**THE TASK**
Your answer must be an exact copy of the entries, containing no images.

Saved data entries
▽

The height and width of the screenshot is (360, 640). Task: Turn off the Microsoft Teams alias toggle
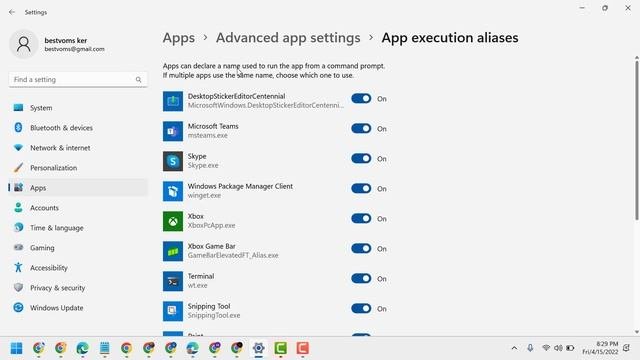pyautogui.click(x=361, y=129)
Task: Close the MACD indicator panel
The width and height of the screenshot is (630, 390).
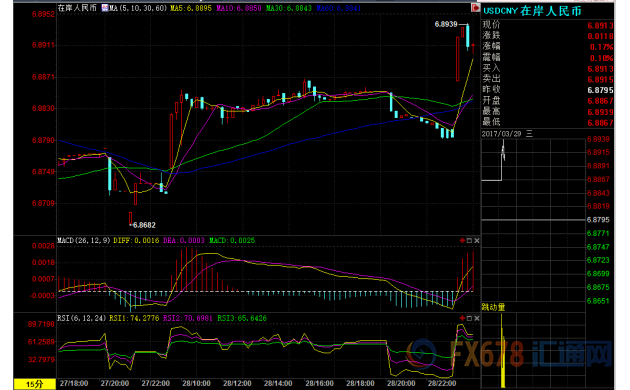Action: 477,240
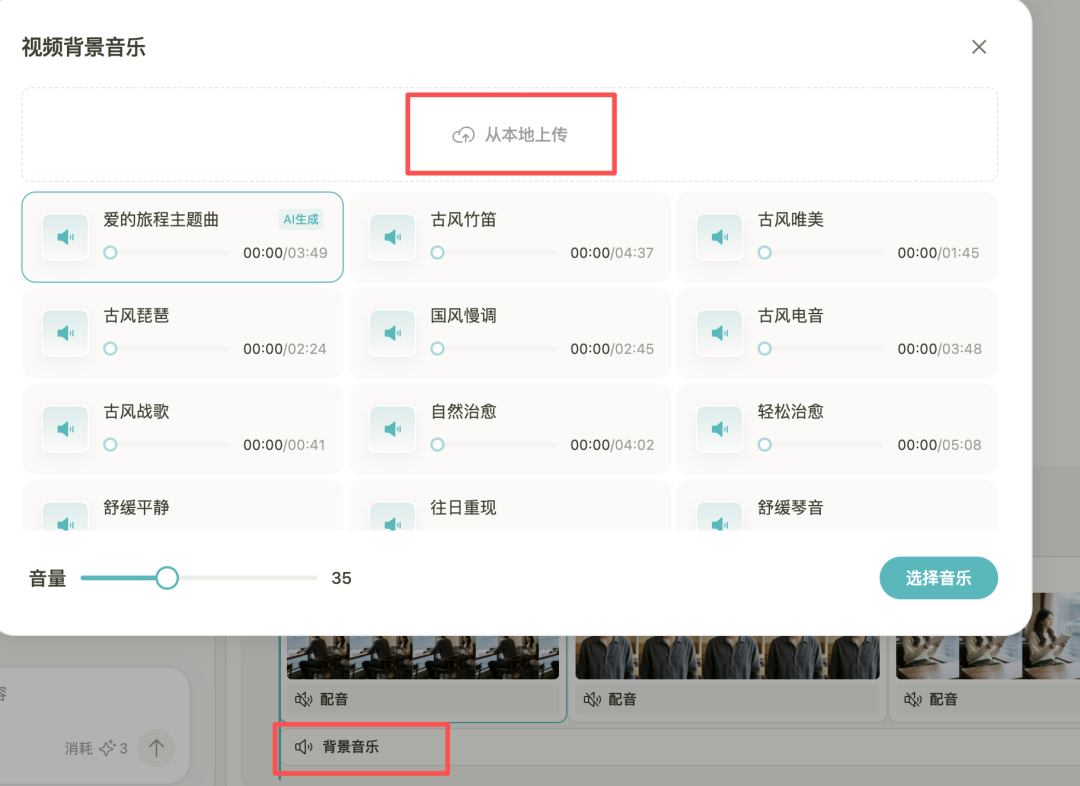Play the 古风电音 music sample
Image resolution: width=1080 pixels, height=786 pixels.
tap(719, 333)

△

**EXERCISE ANSWER**
The height and width of the screenshot is (360, 640). Task: Turn off the Microsoft Teams alias toggle
pyautogui.click(x=361, y=129)
Task: Close the MACD indicator panel
The width and height of the screenshot is (630, 390).
Action: 477,240
Play the 古风电音 music sample
Image resolution: width=1080 pixels, height=786 pixels.
tap(719, 333)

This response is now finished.